Given a triangle, find the minimum path sum from top to bottom. Each step you may move to adjacent numbers on the row below.

For example, given the following triangle

[
     [2],
    [3,4],
   [6,5,7],
  [4,1,8,3]
]

The minimum path sum from top to bottom is11(i.e., 2 + 3 + 5 + 1 = 11).

Note:
Bonus point if you are able to do this using only O(n) extra space, where n is the total number of rows in the triangle.

思路：从下往上，每一行的结果根据下面一行的路基累计和而计算。（参考大神才晓得） 
triangle[i][j] += min(triangle[i + 1][j], triangle[i + 1][j + 1]) 
对于此题子在面试的时候， 除了题意，还要要问清楚这些题的其他问题，比如 ：传递的数据元素可以修改否？ 最后求出的和sum会不会超出integer的范围？ 

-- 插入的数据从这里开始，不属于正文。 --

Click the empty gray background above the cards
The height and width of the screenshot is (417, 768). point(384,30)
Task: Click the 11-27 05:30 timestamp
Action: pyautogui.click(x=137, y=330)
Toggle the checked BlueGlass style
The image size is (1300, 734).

package cn.edu.algorithm.huawei;

import java.util.ArrayList;

public class Solution {
    public int minimumTotal(ArrayList<ArrayList<Integer>> triangle) {
        if (triangle == null || triangle.size() == 0) {
            return -1;
        }

        int len = triangle.size();
        int[][] dp = new int[len][len];

        for (int i = 0; i < len; i++) {
            dp[len - 1][i] = triangle.get(len - 1).get(i);
        }

        for (int i = len - 2; i >= 0; i--) {
            for (int j = 0; j <= i; j++) {
                dp[i][j] = Math.min(dp[i + 1][j], dp[i + 1][j + 1]) + triangle.get(i).get(j);
            }
        }
        return dp[0][0];
    }

    public static void main(String[] args) {
        ArrayList<ArrayList<Integer>> triangle = new ArrayList<ArrayList<Integer>>();
        ArrayList<Integer> list1 = new ArrayList();
        list1.add(1);

        ArrayList<Integer> list2 = new ArrayList();
        list2.add(2);
        list2.add(3);

        triangle.add(list1);
        triangle.add(list2);

        Solution s = new Solution();
        int path = s.minimumTotal(triangle);
        System.out.println(path);
    }
}